#### Supplied text

The confinement of immigration detainees at PCJ, at least under current conditions, has no place in any system that aspires to civility. … The continued pattern of inhumane treatment and deficient conditions at PCJ—conditions inconsistent even with constitutional minima for convicted prisoners—not only make a mockery of the administration’s stated commitment to humane detention reform, but also present an invitation to suit.

The ACLU reports that prisoners at PCJ are denied basic hygiene needs, medical attention, and face-to-face visitation rights.

US prisons have been criticized for conditions leading to human rights abuses and overcrowding. An investigation by Amnesty International (AI) in April reported that solitary confinement conditions in Arizona’s maximum security prisons violate international human rights law [JURIST report]. In January, Human Rights Watch (HRW) released its annual World Report and criticized US illegal detention programs [JURIST report], pointing to extreme prisoner rights abuses and a high level of incarceration of illegal immigrants and racial minorities. A week earlier, the Russian Ministry of Foreign Affairs (MFA) criticized the US human rights record, including the indefinite detention [JURIST report] of Guantanamo Bay [JURIST backgrounder] detainees, in a report that called the situation in Guantanamo “the main outstanding [human rights] issue” in the US. Last year, the US Supreme Court ruled in Brown v. Plata [Cornell LII backgrounder] to uphold an order requiring California to release up to 46,000 prisoners [JURIST report] to remedy the state’s overcrowded prisons [JURIST news archive].

########

_Exercise set_:
1. From the text on detention conditions, list everything the ACLU reports that prisoners at PCJ are denied.
2. Copy word for word the stretch of the text on detention conditions from "The confinement of" through "face-to-face visitation rights.".

#### Dataset records

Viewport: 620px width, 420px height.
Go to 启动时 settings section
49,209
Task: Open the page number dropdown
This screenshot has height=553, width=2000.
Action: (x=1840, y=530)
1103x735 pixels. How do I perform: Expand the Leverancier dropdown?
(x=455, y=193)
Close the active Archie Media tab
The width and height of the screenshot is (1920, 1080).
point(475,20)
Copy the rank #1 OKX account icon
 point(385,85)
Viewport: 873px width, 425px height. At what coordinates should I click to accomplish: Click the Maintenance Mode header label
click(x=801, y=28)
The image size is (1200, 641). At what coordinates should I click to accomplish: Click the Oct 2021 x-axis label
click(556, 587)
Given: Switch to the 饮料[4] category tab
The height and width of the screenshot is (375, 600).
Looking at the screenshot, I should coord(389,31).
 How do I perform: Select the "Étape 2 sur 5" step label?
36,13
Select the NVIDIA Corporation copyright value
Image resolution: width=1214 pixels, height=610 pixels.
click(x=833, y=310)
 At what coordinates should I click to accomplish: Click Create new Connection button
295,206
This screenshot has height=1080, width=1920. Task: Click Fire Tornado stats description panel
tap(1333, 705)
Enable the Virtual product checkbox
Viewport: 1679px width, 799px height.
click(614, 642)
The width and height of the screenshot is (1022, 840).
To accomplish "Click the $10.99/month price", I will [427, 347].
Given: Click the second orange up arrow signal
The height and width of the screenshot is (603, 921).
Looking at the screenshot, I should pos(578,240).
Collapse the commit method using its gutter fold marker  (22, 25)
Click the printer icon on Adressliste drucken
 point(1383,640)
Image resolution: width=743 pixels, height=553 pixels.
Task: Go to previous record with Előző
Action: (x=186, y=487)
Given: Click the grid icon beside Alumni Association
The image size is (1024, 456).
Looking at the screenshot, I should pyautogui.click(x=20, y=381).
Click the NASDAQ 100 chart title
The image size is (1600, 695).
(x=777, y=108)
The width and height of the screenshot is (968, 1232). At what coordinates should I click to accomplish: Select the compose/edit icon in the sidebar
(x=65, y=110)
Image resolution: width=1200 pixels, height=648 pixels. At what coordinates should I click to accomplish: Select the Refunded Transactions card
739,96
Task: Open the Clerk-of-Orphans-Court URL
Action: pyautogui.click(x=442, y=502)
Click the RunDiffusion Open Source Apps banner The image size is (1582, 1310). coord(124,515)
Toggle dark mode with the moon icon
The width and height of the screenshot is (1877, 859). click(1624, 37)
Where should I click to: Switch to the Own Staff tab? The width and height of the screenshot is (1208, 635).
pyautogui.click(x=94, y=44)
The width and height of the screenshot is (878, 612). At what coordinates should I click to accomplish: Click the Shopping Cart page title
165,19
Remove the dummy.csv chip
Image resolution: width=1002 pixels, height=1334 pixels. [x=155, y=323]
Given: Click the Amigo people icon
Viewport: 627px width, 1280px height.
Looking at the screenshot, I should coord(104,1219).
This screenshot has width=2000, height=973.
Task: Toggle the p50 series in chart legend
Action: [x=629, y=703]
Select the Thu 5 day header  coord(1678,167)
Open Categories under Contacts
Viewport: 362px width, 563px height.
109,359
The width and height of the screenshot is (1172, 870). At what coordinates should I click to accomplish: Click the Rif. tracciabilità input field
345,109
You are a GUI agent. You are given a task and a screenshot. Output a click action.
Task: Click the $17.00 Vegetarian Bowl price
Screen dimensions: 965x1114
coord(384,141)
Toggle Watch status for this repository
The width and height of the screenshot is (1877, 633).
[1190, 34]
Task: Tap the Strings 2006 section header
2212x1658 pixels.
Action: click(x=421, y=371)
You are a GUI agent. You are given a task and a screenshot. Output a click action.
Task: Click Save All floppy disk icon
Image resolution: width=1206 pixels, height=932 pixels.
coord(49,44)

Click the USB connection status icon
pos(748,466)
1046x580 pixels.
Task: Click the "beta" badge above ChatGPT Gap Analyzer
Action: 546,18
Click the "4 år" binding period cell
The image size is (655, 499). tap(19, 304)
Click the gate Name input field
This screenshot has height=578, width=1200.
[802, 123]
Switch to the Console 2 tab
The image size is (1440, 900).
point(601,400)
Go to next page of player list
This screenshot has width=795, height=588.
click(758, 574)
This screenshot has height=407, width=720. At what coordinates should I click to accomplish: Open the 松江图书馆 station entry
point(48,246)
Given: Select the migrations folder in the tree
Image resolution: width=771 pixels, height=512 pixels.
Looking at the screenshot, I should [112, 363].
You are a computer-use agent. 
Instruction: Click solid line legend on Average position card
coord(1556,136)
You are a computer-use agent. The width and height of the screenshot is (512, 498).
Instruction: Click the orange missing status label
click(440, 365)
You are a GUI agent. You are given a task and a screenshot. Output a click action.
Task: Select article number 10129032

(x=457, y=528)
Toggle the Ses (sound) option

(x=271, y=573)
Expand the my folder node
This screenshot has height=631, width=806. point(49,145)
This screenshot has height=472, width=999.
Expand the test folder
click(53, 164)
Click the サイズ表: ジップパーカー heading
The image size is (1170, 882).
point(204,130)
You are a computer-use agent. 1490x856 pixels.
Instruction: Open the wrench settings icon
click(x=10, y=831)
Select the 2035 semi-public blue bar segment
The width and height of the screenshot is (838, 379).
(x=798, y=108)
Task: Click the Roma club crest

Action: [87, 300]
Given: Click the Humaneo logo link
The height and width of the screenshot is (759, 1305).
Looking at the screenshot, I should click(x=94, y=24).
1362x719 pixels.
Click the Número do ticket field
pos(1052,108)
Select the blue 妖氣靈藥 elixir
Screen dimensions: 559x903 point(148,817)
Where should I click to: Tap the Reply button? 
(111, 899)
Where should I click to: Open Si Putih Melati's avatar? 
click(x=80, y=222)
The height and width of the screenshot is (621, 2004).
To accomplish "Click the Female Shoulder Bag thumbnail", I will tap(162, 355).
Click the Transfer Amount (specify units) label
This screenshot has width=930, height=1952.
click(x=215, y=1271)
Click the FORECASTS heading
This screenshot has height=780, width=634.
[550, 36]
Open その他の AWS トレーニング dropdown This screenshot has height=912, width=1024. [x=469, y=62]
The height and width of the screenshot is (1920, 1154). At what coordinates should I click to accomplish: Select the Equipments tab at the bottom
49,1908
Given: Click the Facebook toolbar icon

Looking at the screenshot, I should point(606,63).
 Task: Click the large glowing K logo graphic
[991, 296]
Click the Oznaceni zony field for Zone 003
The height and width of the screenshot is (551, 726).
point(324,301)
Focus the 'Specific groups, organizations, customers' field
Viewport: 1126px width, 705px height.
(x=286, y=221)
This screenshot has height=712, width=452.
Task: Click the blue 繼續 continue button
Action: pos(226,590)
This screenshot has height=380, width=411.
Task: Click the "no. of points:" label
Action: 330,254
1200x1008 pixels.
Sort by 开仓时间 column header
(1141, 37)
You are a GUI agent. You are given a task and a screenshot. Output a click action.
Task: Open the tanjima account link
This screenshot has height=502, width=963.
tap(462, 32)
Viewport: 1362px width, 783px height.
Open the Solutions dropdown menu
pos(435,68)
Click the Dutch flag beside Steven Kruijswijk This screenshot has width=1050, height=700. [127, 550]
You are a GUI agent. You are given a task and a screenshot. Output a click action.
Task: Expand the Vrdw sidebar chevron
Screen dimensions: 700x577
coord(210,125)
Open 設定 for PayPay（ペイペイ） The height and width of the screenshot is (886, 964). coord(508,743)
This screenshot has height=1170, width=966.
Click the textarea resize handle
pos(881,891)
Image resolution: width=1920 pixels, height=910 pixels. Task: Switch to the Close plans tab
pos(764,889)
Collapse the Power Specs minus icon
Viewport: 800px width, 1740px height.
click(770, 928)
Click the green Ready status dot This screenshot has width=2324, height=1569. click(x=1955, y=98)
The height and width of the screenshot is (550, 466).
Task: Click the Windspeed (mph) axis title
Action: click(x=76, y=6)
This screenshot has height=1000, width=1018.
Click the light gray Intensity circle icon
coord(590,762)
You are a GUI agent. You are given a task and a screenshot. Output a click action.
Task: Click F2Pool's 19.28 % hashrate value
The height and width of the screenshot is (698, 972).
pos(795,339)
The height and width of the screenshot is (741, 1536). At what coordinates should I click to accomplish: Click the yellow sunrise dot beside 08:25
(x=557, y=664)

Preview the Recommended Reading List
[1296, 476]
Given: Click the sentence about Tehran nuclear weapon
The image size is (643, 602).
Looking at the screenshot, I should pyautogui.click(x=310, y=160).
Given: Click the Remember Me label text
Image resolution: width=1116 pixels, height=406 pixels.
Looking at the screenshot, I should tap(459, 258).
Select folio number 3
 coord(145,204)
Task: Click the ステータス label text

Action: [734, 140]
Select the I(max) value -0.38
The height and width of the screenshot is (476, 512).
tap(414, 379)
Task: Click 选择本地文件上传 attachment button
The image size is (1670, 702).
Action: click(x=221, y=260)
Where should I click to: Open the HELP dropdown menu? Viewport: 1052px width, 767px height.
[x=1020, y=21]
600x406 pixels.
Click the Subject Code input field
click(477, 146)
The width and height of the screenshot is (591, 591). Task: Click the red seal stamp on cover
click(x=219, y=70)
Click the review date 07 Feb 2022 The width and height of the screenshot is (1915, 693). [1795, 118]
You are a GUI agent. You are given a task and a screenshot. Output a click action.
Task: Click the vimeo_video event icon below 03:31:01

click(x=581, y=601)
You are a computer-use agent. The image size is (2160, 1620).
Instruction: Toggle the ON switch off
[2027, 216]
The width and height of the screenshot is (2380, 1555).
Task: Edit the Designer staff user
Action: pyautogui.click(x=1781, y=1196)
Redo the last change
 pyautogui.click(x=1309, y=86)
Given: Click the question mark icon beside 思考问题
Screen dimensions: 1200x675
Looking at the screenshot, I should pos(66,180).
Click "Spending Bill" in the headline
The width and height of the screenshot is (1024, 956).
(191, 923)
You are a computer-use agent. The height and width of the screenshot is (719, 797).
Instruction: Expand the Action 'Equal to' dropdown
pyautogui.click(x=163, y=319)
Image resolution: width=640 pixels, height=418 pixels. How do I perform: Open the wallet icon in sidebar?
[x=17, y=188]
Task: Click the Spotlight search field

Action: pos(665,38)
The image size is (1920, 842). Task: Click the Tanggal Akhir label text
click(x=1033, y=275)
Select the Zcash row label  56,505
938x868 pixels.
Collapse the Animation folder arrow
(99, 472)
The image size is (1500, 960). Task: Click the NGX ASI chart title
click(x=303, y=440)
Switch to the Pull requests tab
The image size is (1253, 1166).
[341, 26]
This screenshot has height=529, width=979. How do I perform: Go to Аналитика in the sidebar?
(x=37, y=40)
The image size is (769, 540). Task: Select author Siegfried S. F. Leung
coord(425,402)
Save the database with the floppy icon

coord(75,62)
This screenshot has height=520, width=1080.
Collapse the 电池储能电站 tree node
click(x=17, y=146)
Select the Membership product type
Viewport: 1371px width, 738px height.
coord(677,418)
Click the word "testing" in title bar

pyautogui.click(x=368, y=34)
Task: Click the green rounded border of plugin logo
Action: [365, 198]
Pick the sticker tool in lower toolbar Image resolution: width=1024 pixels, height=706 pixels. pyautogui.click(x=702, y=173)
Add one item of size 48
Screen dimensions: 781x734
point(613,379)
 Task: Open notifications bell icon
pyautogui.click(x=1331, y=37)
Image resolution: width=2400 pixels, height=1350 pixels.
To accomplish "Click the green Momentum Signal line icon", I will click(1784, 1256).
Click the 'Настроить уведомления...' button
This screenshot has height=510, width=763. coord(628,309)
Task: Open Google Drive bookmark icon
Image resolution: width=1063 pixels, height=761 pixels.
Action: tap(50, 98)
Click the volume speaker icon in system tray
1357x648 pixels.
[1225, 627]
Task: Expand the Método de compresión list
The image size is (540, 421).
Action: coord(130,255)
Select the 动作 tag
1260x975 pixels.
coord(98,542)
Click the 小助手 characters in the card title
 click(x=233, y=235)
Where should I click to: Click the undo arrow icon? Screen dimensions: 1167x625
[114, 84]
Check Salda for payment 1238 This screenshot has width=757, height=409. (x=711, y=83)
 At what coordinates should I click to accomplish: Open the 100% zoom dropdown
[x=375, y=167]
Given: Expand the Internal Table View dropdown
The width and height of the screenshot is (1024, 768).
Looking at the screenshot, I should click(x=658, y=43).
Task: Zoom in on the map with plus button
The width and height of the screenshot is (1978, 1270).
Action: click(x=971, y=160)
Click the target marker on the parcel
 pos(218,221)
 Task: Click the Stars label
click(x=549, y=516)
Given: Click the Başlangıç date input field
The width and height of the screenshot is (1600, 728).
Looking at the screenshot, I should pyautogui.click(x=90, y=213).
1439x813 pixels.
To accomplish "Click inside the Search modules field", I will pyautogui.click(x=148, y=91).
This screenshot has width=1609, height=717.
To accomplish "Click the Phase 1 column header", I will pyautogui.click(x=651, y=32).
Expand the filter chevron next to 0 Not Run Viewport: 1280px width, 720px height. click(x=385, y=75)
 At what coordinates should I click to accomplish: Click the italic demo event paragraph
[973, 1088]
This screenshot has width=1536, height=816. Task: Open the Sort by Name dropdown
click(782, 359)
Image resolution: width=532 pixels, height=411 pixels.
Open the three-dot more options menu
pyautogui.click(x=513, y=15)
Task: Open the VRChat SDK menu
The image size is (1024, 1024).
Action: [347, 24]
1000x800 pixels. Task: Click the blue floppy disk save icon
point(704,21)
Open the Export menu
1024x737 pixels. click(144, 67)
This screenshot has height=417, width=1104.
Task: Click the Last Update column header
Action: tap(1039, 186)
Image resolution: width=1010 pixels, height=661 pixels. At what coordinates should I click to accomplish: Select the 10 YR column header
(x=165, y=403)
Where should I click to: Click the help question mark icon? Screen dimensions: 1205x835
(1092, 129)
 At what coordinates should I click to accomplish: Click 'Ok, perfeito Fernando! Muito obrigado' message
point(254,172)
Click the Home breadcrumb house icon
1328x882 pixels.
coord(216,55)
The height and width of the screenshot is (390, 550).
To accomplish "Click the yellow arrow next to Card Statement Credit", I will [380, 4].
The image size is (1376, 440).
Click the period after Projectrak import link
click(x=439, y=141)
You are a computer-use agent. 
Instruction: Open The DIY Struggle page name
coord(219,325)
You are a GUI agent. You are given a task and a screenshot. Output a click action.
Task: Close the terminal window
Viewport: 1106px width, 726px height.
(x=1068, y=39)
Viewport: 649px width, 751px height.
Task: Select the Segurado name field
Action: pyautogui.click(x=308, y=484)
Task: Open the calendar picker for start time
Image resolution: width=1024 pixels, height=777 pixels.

########

_Answers provided_:
1. Basic hygiene needs, medical attention, and face-to-face visitation rights.

2.
The confinement of immigration detainees at PCJ, at least under current conditions, has no place in any system that aspires to civility. … The continued pattern of inhumane treatment and deficient conditions at PCJ—conditions inconsistent even with constitutional minima for convicted prisoners—not only make a mockery of the administration’s stated commitment to humane detention reform, but also present an invitation to suit.

The ACLU reports that prisoners at PCJ are denied basic hygiene needs, medical attention, and face-to-face visitation rights.